We modelled consolidation as teacher–student learning, where the autoassociative network is the ‘teacher’ and the generative network is the ‘student’ trained on replayed representations from the ‘teacher’. We gave random noise (consisting of uniformly sampled values in each channel for each pixel) as an input to the MHN, then used the outputs of the network to train the VAE. (These outputs represent the high-level sensory representations activated by hippocampal pattern completion, via return projections to the sensory cortex.) The noise input to the autoassociative network could potentially represent random activation during sleep 138 , 139 , 140 . Attributes such as reward salience might also influence which memories are replayed but were not modelled here 141 .

During the encoding state in our simulations, images were stored in a continuous MHN with high inverse temperature, β , set to 20 (higher values of β produce attractor states corresponding to individual memories, while lower values of β make metastable states more likely). Reference 63 provides an excellent Python implementation of MHNs that we used in our code.
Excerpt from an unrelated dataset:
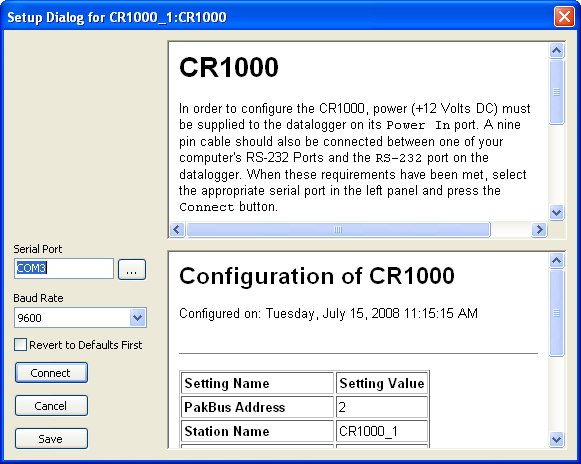The width and height of the screenshot is (581, 464).
Task: Click the Serial Port COM3 text field
Action: (64, 268)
During the ‘rest’ state, random noise was given as an input N times to the MHN, retrieving N attractor states from the network. (The distribution of retrieved attractor states was not tested but was approximately random, and very few spurious attractors were observed with sufficiently high inverse temperature.) In the main simulations, 10,000 items from the Shapes3D dataset were encoded in the MHN, and 10,000 replayed states were used to train the VAE (that is, N is 10,000). (Rather than replaying new samples from the MHN at each epoch of the VAE’s training, a single set of samples was used for efficiency and simplicity.)

A VAE was then trained on the ‘replayed’ images from the MHN, using the Keras API for TensorFlow 142 . The loss function (that is, the error minimized through training) is the sum of two terms, the reconstruction error and the Kullback–Leibler divergence 65 ; the former encourages accurate reconstruction, while the latter (which measures the divergence between the latent variables and a Gaussian distribution) encourages a latent space one can sample from. Specifically, the reconstruction loss in our model is a mean absolute error loss. (Note that the terms reconstruction error and prediction error are used interchangeably throughout.)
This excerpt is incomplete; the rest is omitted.